» **Work to complete**:
1 – In the banking commentary below on Glass-Steagall and GLBA, which bank bought both Bear Stearns and WaMu?
2 – Continue the commentary below on Glass-Steagall and bank regulation, picking up after its final sentence.

» **Selected excerpt**:
-*-

I lived as a banker trying to make a living with a big bank which was constrained by Glass-Steagall. The legislation dated back to the post-depression years and really were badly out of date. Yes, the elimination of Glass-Steagall permitted commercial banks to compete in businesses otherwise prohibited, like stock brokerage, securities trading, etc. But even with the elimination of the "protections" provided by G-S, the big banks are still heavily regulated by the Federal Reserve.

The end result, even until today, is that very few, if any, of the big commercial banks have failed as the result of the new businesses which were permitted by GLBA. Lehman, Bear Stearns, Merril, etc. all failed or had to be taken over. But they were investment banks and never were regulated. Washington Mutual is thought of many as a "bank", but really is a savings and loan association and not regulated in the same way as the commercial banks.

I'd disagree, Steve. The enactment of GLBA in 1999 has had more of a favorable effect on our banking system than negative. If you'll notice, none of the big commercial banks are reported to be participating in the proposed bailout as the result. In fact my former bank, JPMorgan Chase, is strong enough to have purchased both Bear Stearns and WaMu (at a deep discount, of course), thereby avoiding the need for the Fed or FDIC to take them over and liquidate them.
However, the number of banking mergers and acquisitions during the past few years have been very surprising. Mergers and acquisitions occur for a number of reasons, but so many large banks have been merged, indicating that the main reason is not the classical "elimination of competition," but pyramiding upward was happening (which eventually runs out).

-*-

» **Provided data**:
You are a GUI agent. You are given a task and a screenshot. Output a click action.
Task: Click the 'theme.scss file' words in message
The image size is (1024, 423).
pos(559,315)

-*-

» **Answers to the exercises**:
1 – JPMorgan Chase.

2 –
The "big fish swallowing distressed littler fish" seems to have been the M&A policy, and we're now running out of "big fish" to do the eating. WaMu is a good example, as not that long ago one of the others (BankAmerica, Wachovia, Citicorp, etc.) would have acquired WaMu, another logo change would have happened, and the signmakers and business-card printers would have had a happy time.

Glass-Steagall may have been tight handcuffs, but it matched the philosophy that 95% of people don't need laws over them, but that 5% need all the controls in the world. GLBA worked fine for probably that 95% of the industry population which didn't try to scam the system. However, that 5% has hurt everyone.

WaMu is now toast. Wachovia is looking for a dance partner. And who is going to be next?

GLBA brought a lot of activity in that industry, but the loopholes in it were definitely exploited. So, any bailout without closure of those loopholes is a recipe for a repeat bailout need sometime later on.